MIT determined in the mid 50's that a coarse grind won't extract properly in 20mins at a constant temp. ~720um (Silex grind, but also adopted by SCAA for cupping & note this is finer than manual drip grind at 840um avg) was the specified grind for a constant temp immersion, but declining temp generally needs to be smaller. The whole coarse grind for French press was the absolute worst advice ever issued & then got commonly repeated.

It's more that there is no advantage to a fast pour rate, for a normal brew time...you're hosing the bed, causing unnecessary clogging, but your brew time isn't any quicker than using a gentler pour, which flushes less silt into the cup (you may be able to also use a coarser grind with a slower pour which will have less small particles in to start with). My 24g:360g V60s at 81 to 82 (45g poured every 20sec) on the Niche, are done in less than 3:00 pouring at an average speed of just over 2g/sec. (brews are a bit bigger so I'd expect a slightly faster pour/flow rate).

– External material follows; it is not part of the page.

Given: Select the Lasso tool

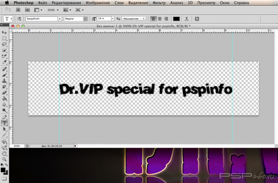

The 4:6 method isn't used by Rao (who both Hoffmann & Perger are imitating). Rao is brewing with a much finer grind (~40 Niche) than Kasuya in the video you link to. I can't get Rao's latest method to work at all. Even so, Kasuya takes 2:49 to get the water in, that's an average of 1.78g/sec...so why kick up the bed more than you need to? The biggest problem in drip brewing is getting a decent extraction & keeping excessive silt out of the cup.

The coarser the grind the slower you need to pour because you are determining the flow rate.


----------



## grind (Sep 26, 2020)

Take your point, on the methodology not being widely used. Still, if anyone has run this same method on their own grinder I'd be interested in the results - I don't really see another option for calibrating grind size/quality at home (other than Kruve maybe).

I'll have a go with a slower flow rate & finer grind this morning & report back.


----------



## grind (Sep 26, 2020)

This morning's test was a bit of a failure, I tried 2 brews with 28 (coarse/Rocky sand) & then 24 (regular sand) grind setting. 2g/s flow rate in a similar regime to 4:6. All water was in by around 3:15 & stopped the brew at 3:45.

Both were extremely underextracted: sour, incipid, watery, vegetal, first cup was one of the worst tasting cups I've ever managed. No astringency though & water is still draining quickly, so obviously the slower pouring is not clogging the filter like my aggressive pouring was.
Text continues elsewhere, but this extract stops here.